Partial reprogramming with transient OSK factors resets epigenetic clocks via TET1/2-dependent DNA demethylation, yet the role of autophagy in this process remains untested. We hypothesize that autophagy is not merely a by‑product of metabolic stress but a necessary supplier of acetyl‑CoA and α‑ketoglutarate (α‑KG) that sustains TET enzyme activity during OSK‑driven demethylation. In this view, autophagy functions as a rationing system that channels intracellular nutrients toward epigenetic remodeling, allowing the cell to survive the siege of reprogramming stress while achieving a youthful methylome.

Testable predictions

1. Genetic blockade of autophagy will impair OSK-induced demethylation. In vivo, inducible OSK expression in aged mice (124 weeks) will be combined with tissue‑specific knockout of essential autophagy genes (Atg5 or Atg7) using Cre‑loxP systems in liver, retina, and kidney. If autophagy is required for TET activity, Atg5/Atg7 loss will significantly blunt the reduction in Horvath multi‑tissue and LUC epigenetic age scores compared with OSK‑only controls, despite comparable OSK expression levels.
2. Metabolite supplementation will rescue the autophagy defect. Providing exogenous α‑KG or acetate (a precursor for acetyl‑CoA) in the drinking water of autophagy‑deficient, OSK‑expressing mice should restore TET activity and partially rescue epigenetic age reversal. This would demonstrate that the key function of autophagy in reprogramming is metabolic support rather than bulk cargo degradation.
3. Pharmacological inhibition of autophagy phenocopies genetic loss. Treatment with chloroquine or SAR405 (PI3K‑III inhibitor) during cyclic OSK administration will lead to reduced α‑KG and acetyl‑CoA levels (measured by LC‑MS in target tissues) and decreased 5‑hmC accumulation, a direct readout of TET activity. Correspondingly, frailty indices and functional readouts (e.g., optokinetic tracking for retina) will show limited improvement.
4. Autophagy flux correlates with TET occupancy. Chromatin immunoprecipitation sequencing (ChIP‑seq) for TET2 in OSK‑induced cells with intact versus blocked autophagy will reveal reduced TET2 binding at PRC2/H3K27me3‑marked loci when autophagy is inhibited, linking metabolite availability to enzyme recruitment.

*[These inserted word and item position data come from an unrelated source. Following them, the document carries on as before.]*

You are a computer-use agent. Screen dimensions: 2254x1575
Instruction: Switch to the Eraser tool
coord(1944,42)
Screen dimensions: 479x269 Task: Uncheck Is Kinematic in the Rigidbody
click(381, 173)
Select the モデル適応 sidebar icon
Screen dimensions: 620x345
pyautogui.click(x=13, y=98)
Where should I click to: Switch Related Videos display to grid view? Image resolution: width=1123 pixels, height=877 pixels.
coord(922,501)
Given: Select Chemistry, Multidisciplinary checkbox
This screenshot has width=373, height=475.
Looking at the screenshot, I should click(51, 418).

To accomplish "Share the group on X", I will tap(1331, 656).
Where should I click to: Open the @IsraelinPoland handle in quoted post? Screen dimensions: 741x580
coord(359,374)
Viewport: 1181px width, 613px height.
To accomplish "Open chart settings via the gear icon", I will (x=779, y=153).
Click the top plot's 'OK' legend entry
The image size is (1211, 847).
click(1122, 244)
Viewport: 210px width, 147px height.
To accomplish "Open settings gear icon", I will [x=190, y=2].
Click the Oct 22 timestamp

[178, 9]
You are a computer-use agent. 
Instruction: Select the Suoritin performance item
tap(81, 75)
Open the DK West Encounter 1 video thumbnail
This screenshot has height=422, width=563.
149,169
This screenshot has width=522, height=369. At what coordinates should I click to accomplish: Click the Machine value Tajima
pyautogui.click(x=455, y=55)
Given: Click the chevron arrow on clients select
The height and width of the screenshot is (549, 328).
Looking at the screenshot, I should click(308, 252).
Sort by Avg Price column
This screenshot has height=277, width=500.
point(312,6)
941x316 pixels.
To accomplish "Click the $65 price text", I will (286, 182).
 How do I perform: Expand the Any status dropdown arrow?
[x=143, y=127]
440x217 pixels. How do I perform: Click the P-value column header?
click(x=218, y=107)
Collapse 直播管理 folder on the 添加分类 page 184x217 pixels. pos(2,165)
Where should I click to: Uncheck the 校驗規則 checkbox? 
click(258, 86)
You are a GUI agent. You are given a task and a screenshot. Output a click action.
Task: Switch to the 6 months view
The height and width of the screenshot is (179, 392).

Falsifiability If autophagy inhibition fails to attenuate OSK‑driven epigenetic clock reversal, metabolite levels, TET occupancy, or functional rejuvenation outcomes, the hypothesis would be falsified. Conversely, a consistent blockage of rejuvenation across genetic and pharmacological autophagy impairments, rescued by metabolite supplementation, would strongly support the model that autophagy acts as a metabolic rationing system enabling TET‑mediated DNA demethylation during partial reprogramming.